Jesus mentions his unity with the Father rather offhandedly and so it's easy to miss how little we believe in it. We feel comfortable with Jesus, but we figure the Father is a distant deity who probably doesn't share the Son's friendly feeling. The Son is close, the Father is far off. The Son is intimate, the Father is aloof. The Son is safe, the Father is . . . questionable. But here, as in many other passages, Jesus makes clear he and the Father are one. Whoever receives him is receiving the Father. Whoever loves him loves the Father. Whoever knows him knows the Father. He is the revelation of the Father. His love, his humility, his compassion, his open arms are all the Father's too.
In other words, everything you love about Jesus is true about the Father too. We act as if Jesus is sweet nectar that goes down smooth while the Father is an oversized pill that we have to choke down. But if you receive Jesus, you have also received the Father. That wasn't so hard, was it?

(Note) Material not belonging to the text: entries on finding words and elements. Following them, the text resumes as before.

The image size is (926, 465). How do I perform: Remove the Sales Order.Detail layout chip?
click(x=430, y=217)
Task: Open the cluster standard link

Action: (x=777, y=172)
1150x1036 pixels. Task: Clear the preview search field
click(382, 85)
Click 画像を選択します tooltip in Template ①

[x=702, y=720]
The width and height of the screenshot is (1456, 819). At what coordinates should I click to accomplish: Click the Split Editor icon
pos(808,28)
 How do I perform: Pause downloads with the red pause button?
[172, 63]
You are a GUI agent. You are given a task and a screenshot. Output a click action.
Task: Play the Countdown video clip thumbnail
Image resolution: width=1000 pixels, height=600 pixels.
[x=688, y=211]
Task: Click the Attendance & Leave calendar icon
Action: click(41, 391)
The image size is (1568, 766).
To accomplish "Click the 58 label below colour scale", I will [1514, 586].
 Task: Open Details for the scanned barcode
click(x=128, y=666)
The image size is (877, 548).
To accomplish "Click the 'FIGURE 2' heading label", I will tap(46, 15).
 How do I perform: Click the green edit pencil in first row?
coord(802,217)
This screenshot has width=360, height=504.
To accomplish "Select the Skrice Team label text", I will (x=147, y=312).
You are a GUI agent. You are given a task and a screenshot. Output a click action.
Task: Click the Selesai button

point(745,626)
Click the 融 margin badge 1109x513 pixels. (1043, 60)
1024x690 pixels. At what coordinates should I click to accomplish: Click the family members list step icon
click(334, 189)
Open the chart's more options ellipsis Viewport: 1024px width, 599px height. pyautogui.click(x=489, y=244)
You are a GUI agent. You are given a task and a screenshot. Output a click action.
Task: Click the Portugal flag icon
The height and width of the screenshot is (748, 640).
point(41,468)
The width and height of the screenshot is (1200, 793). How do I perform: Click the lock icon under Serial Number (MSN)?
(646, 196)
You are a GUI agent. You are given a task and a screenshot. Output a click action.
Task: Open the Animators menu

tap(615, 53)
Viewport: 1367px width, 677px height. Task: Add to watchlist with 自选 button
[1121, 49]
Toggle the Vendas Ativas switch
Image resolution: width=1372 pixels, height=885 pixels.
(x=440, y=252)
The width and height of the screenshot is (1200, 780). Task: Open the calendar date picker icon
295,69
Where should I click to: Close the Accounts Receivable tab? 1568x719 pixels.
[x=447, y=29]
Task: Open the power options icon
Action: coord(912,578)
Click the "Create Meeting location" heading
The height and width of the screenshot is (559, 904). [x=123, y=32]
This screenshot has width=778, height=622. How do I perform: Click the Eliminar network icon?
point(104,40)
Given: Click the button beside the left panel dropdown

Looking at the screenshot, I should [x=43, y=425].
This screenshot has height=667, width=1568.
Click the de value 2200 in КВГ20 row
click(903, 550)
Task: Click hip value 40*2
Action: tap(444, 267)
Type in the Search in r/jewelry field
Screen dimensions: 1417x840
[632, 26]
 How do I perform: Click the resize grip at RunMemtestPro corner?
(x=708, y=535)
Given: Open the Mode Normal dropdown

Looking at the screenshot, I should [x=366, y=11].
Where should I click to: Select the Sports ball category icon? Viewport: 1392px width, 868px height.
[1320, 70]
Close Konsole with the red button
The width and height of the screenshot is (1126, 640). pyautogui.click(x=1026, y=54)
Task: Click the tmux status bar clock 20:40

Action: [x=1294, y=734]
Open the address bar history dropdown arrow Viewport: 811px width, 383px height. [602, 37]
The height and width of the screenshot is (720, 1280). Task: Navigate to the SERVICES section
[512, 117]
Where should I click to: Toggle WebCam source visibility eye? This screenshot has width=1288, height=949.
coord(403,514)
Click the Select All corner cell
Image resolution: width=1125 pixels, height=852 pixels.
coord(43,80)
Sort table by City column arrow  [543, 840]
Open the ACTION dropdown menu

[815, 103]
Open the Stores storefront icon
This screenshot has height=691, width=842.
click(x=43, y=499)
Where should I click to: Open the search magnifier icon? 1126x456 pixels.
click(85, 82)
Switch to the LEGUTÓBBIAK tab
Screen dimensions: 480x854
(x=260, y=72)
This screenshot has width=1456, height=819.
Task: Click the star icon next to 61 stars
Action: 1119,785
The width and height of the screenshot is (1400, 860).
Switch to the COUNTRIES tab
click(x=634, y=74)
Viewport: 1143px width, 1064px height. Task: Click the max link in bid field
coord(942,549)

"He who receives you receives me and . . . receives him who sent me." It's weird to think that we form the earthly end-link in this trinitarian chain of relationships that leads all the way up into heaven. Evidently, we are so united to the Father and the Son that whoever receives our testimony receives them too. And when you think about it, even when we're not actually ministering the word to people, everyone we have a relationship with is only one step removed from knowing the first and second Persons of the Godhead. That ought to impact the way we live on a daily basis. The New Testament epistles use the word "dignity" when describing how mature followers of Christ ought to conduct themselves. That pretty much sums it up.